A música recomeçava e Esther ouvia atentamente todas as palavras que brotavam. Nunca nada lhe parecera tão importante, excepto talvez quando a mãe cantava uma canção ou o pai lhe lia passagens dos seus livros preferidos, como a entrada do Sr. Pickwick na prisão de Londres ou o encontro de Nicolas Nickleby com o tio.
Esther empurrou o portão e atravessou o jardim. Sem fazer barulho, entrou na cozinha e aproximou-se do piano. Via as teclas de marfim baixarem com precisão sob os dedos nervosos do velho e escutava atentamente cada palavra.

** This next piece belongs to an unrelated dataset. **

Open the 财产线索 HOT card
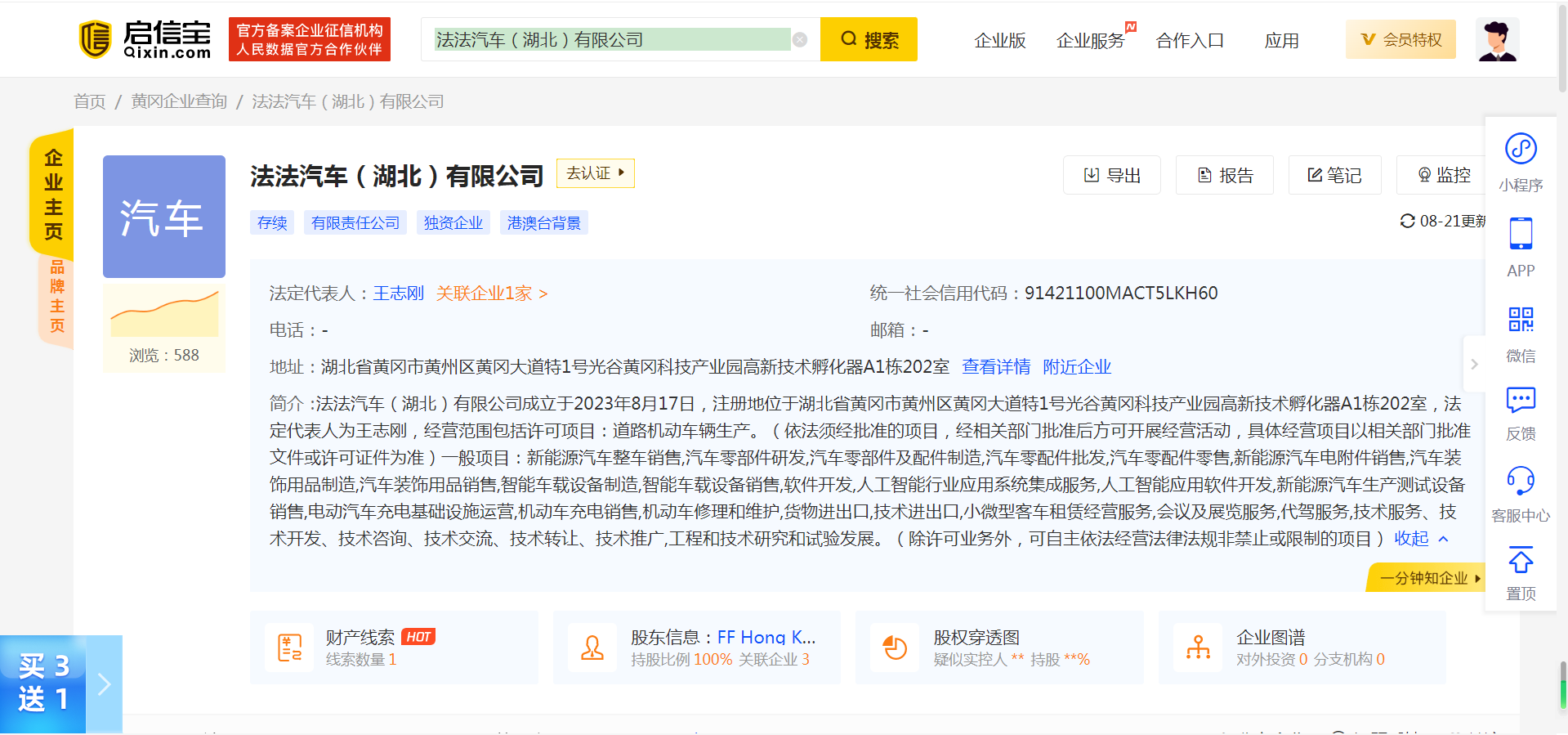The height and width of the screenshot is (735, 1568). (394, 648)
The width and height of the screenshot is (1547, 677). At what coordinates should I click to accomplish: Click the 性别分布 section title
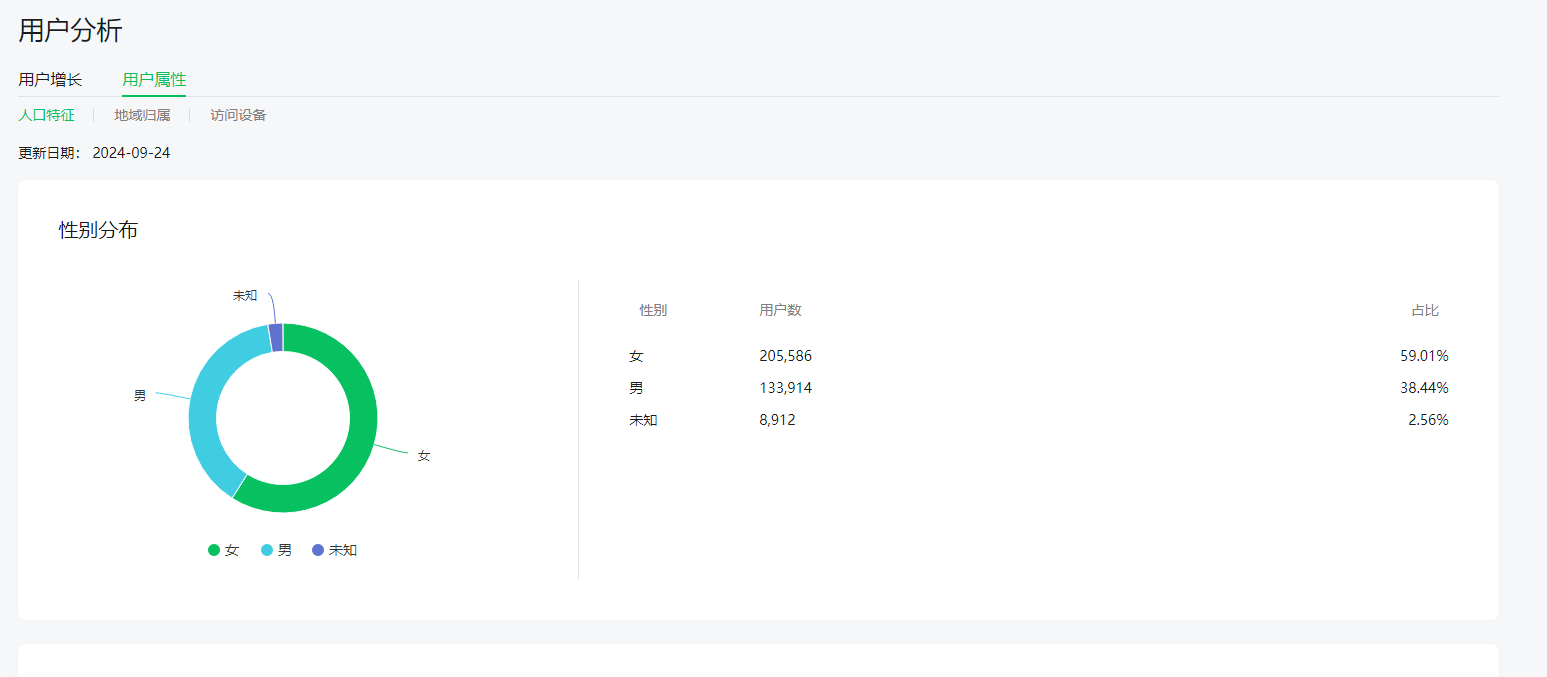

De repente, o Sr. Ferne parou e o silêncio tornou-se pesado, ameaçador. Esther começou a recuar mas o Sr. Ferne voltou-se para ela. O seu rosto pálido, com uma barbicha de cabra, estava iluminado pela luz.
Perguntou:
- Como te chamas?
- Hélène - respondeu Esther.
- Muito bem, entra.
Como se fosse natural, como se conhecesse a pequena.
Depois recomeçou a tocar sem se importar com ela. Esther ouvia-o de pé, ao lado do piano, sem ousar respirar. A música nunca lhe tinha parecido tão bela. Na penumbra, o piano escuro ofuscava tudo. As longas mãos do velho corriam sobre as teclas, detinham-se, recomeçavam. De vez em quando o Sr. Ferne procurava numa pilha de cadernos papéis com misteriosos nomes escritos.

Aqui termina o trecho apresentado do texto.